Petalostomella

Scientific classification
- Domain: Eukaryota
- Kingdom: Animalia
- Phylum: Arthropoda
- Class: Insecta
- Order: Lepidoptera
- Family: Gelechiidae
- Subfamily: Gelechiinae
- Genus: Petalostomella T. B. Fletcher, 1940
- Species: P. lygrodes
- Binomial name: Petalostomella lygrodes (Meyrick, 1931)
- Synonyms: Petalostoma Meyrick, 1931 (preocc. Lidth de Jeude, 1829); Petalostoma lygrodes Meyrick, 1931;

= Petalostomella =

- Authority: (Meyrick, 1931)
- Synonyms: Petalostoma Meyrick, 1931 (preocc.
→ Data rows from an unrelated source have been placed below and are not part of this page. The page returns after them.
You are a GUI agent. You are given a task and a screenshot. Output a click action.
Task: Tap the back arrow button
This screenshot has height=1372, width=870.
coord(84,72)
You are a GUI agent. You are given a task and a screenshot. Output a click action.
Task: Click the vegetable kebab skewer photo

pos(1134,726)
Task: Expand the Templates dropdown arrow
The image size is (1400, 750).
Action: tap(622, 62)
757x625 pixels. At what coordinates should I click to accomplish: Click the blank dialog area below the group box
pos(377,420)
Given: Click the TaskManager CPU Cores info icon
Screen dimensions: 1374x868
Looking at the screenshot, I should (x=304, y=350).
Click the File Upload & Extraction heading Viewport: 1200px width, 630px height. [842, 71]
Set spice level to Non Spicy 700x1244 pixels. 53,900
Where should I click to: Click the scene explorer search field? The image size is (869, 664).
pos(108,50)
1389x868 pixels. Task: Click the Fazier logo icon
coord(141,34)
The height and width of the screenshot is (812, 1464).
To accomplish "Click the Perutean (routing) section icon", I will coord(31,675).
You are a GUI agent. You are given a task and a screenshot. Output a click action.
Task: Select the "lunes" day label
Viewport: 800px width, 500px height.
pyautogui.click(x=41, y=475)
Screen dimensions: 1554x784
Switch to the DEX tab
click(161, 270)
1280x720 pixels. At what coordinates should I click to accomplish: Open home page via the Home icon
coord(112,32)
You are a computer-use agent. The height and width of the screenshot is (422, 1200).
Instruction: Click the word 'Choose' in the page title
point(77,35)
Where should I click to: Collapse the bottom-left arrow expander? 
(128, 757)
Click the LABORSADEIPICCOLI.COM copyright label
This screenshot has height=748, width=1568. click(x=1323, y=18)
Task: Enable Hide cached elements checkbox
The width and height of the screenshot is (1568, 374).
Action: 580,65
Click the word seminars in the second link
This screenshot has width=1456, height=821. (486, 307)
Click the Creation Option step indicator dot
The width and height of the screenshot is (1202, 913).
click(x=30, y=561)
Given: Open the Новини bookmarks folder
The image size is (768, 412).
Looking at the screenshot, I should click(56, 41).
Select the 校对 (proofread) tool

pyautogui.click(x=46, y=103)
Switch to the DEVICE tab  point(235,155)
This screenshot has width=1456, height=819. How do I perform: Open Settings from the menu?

Lidth de Jeude, 1829), Petalostoma lygrodes Meyrick, 1931
- Parent authority: T. B. Fletcher, 1940

Genus of moths

Petalostomella is a monotypic moth genus in the family Gelechiidae first described in 1940 by English entomologist Thomas Bainbrigge Fletcher, who was appointed as the second Imperial Entomologist in India to succeed Harold Maxwell Lefroy. The Petalostomella genus contains the species Petalostomella lygrodes, described by Edward Meyrick in 1940, which is found in Assam, India.